Directive
Locate every line in the listing below that contains the word "Select", and copy each of those lines. Treat uppercase and lowercase letters as distinct.

*** Stored records ***

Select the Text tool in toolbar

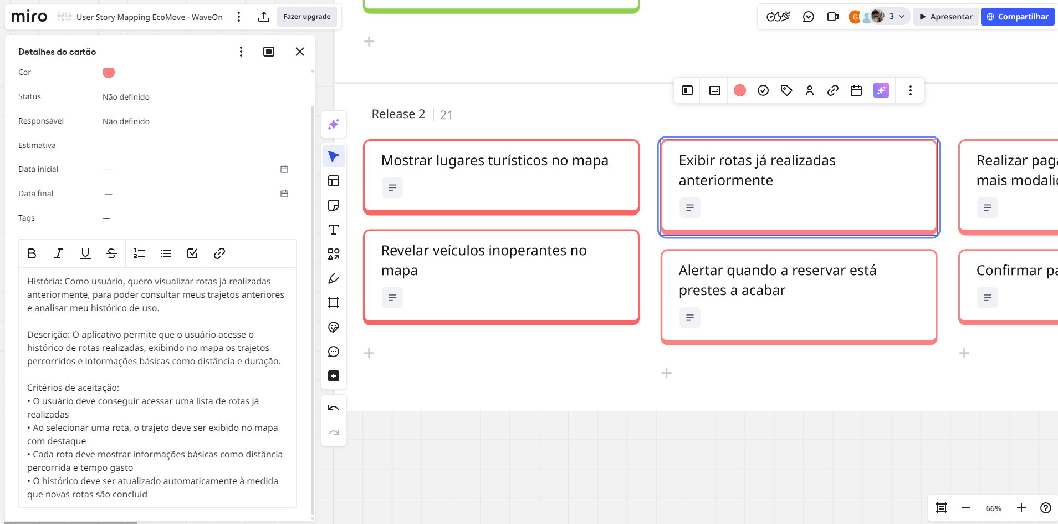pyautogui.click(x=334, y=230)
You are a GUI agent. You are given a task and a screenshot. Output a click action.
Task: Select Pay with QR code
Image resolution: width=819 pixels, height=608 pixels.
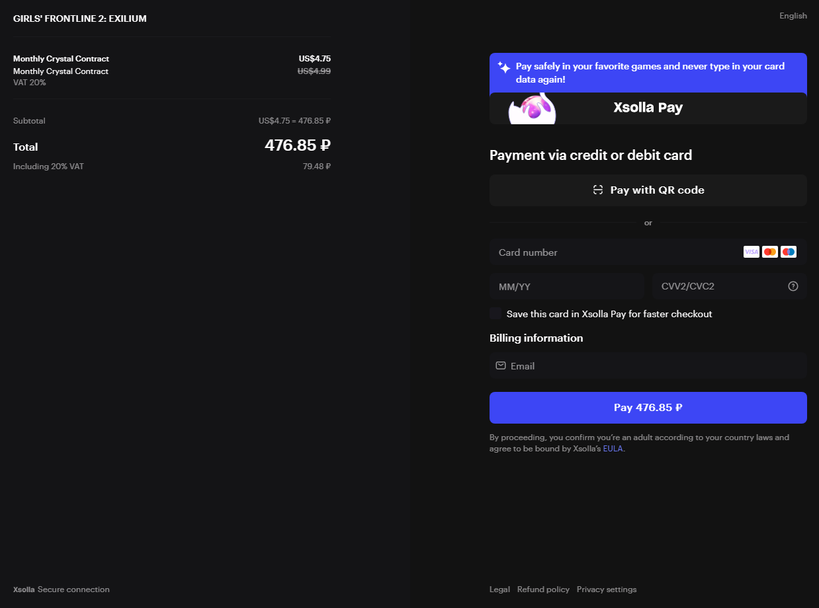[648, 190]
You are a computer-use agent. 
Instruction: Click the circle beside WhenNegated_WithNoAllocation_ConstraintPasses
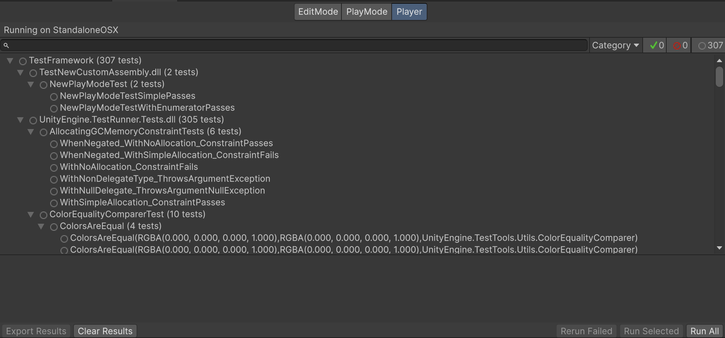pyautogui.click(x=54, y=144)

***

Result
Select the Text tool in toolbar
Task: Select Pay with QR code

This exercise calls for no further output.